(RECORDED DATA)
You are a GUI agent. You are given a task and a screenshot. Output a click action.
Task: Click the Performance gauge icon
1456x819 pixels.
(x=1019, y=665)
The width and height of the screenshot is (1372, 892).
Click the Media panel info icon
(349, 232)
(End RECORDED DATA)
(RECORDED DATA)
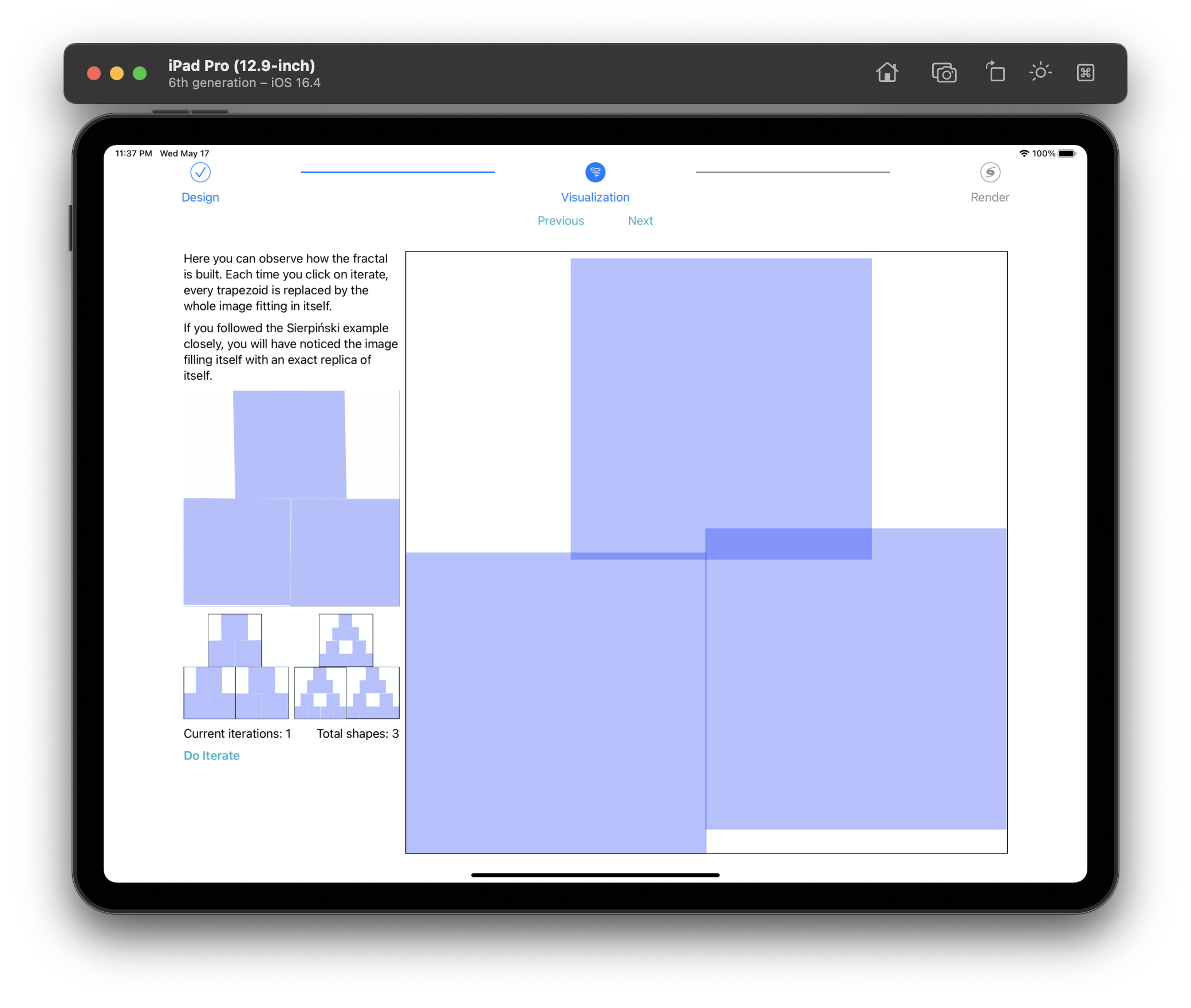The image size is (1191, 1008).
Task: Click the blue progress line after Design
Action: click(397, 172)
(End RECORDED DATA)
§ TASK STATEMENT
Find "screenshot" in the preceding records. Copy each line that holds it.

§ OUTPUT OF THE EXERCISE
You are a GUI agent. You are given a task and a screenshot. Output a click action.
The width and height of the screenshot is (1372, 892).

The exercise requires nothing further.